Speaking up for Manchester’s women after Arena attack

After the dreadful attack at the Manchester Arena in May, Manchester people from all communities have come together to show solidarity against this atrocity. But there has also been a reported upsurge in racially motivated hate crime, particularly directed against women. Whalley Range Labour councillor Mary Watson proposed a motion in the Council meeting on 12 July speaking up both for Muslim women who have faced abuse, but also Manchester women generally who may feel less safe in the city as a result of the attack.

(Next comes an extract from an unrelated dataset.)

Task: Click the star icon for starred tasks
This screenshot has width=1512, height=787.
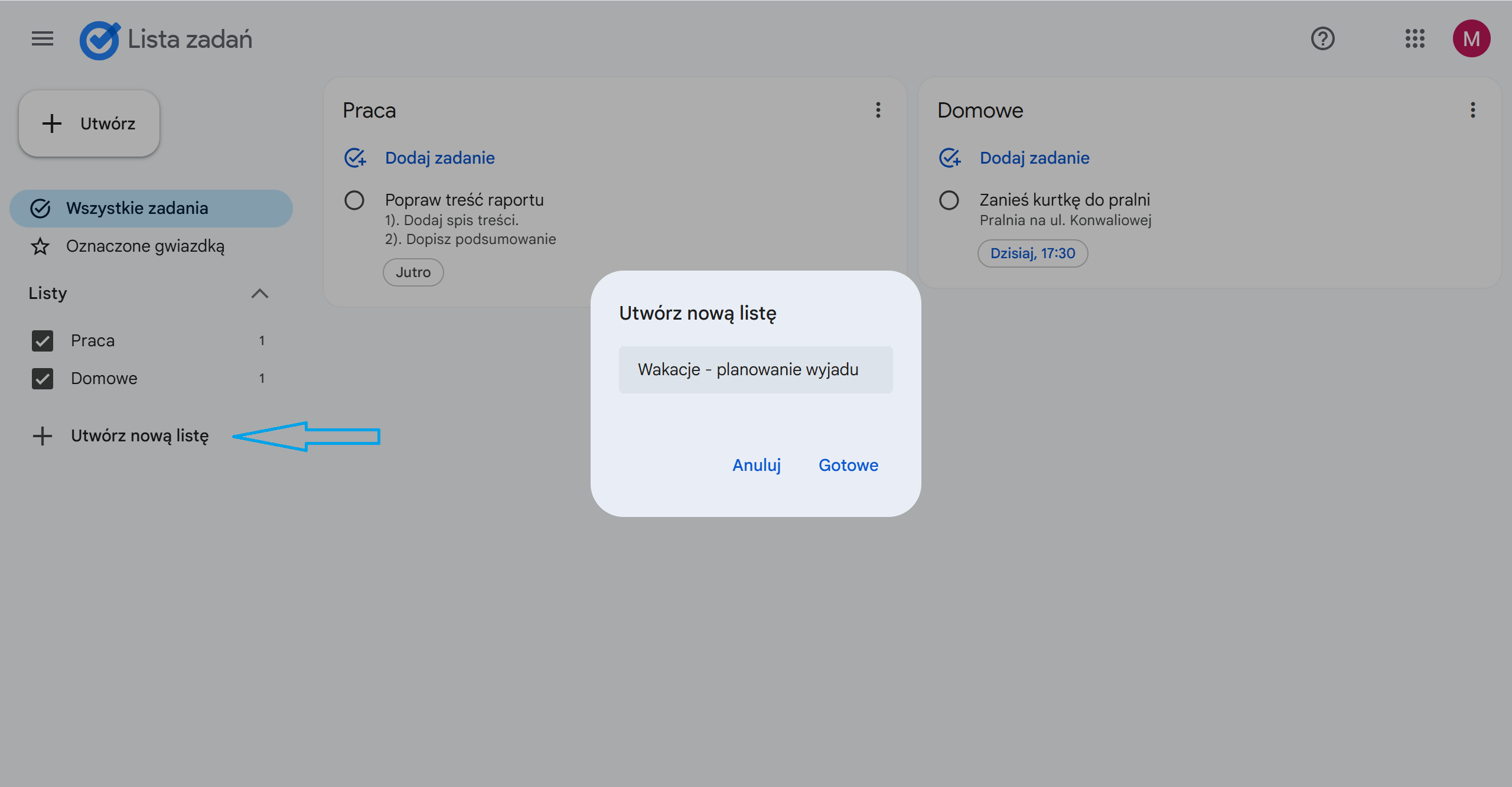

Mary’s speech to the Council and the following contributions by Councillor Aftab Razaq and others can be watched here, and the full text of the motion was:

Through the dialogue with local communities following the Arena attack we know that women and girls from all backgrounds have been impacted. Younger women and girls are fearful of being caught up in another attack and express concerns about going to places they would usually go to or want to go to.

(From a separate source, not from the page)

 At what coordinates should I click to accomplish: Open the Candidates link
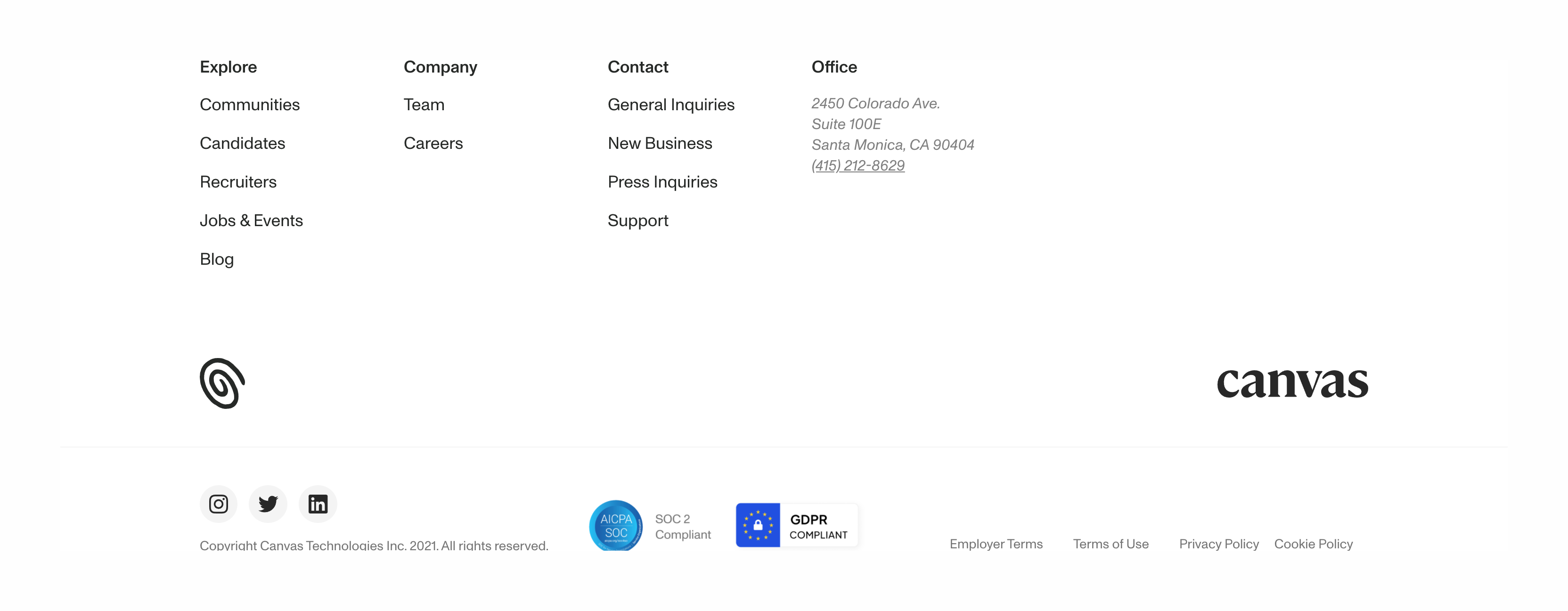click(242, 143)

Muslim women, particularly those identifiable by the clothing they wear have reported an increased fear of hate crime and reprisal attacks. Some have experienced hate crime or hate incidents directly and haven’t always felt empowered to report this as many regard it as an ongoing pattern evident well before the attack.
All women need to feel safe to go about their daily lives and interact with others. There is a need for encouraging women to speak out about their experiences and fears, to be listened to and to feel that they can report Hate Crime when and if it happens. There is also a need for empowering the community to combat ‘bystander apathy’ and to harness people’s capacity to safely practically support someone who is being targeted or is at risk of being targeted.
Women are strong influencers in their homes and in communities and it is recommended that the Council uses the principles embedded in the ‘Our Manchester’ strategy to:

  1. Look at how we can amplify women’s voices and listen to what they have to say;
  2. Encourage them to come together as groups of women in a variety of local settings across the cultural and religious groupings;
  3. Feel able to report incidents of hate crime, certain that they will be taken seriously;
  4. Become more actively involved in shaping their communities and making decisions which positively impact on themselves and their families.